NK's conclusions suggested a vast winter or depression sometime through 1930-1947. In
hindsight, it took place between 1929 and 1948. Following through, NK's cycles
suggested expansion, which did occur between 1948 and 1965, stagflation (1966-1982),
beneficial deflation (1983-2000) and finally, depression starting around 2001. Going by
his theories and empirical evidence, the winter could last from 9 to 16 years.
NK is not respectable though Shumpeter paid tribute by naming long cycles "K-Cycles"
in the seminal Theory of Economic Development. There is some evidence that suggests
his insights were genuine. (There is also data he ignored because it didn't fit.) The lack of
respectability means few attempts have been made to validate or disprove his theory
using more reliable modern data.
Are long cyclical depressions pre-ordained and inevitable? Ecclesiastes would say so and
the Hindu philosophers might concur. As an atheist who actually sought hard data,
Kondratieff would have denied predestination.

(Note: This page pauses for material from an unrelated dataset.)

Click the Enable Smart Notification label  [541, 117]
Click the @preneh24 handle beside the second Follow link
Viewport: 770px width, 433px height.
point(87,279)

Well-timed global counter-cyclical measures may mitigate long depressions. His work
does raise red flags. However, any such measures would require unheard-of cooperation
between nations and it would have to start with stronger academic evidence. However, far
more than Nostradamus, Kondratieff should be hailed as a prophet. It seems that obscure
poetry has greater pop appeal than moving averages.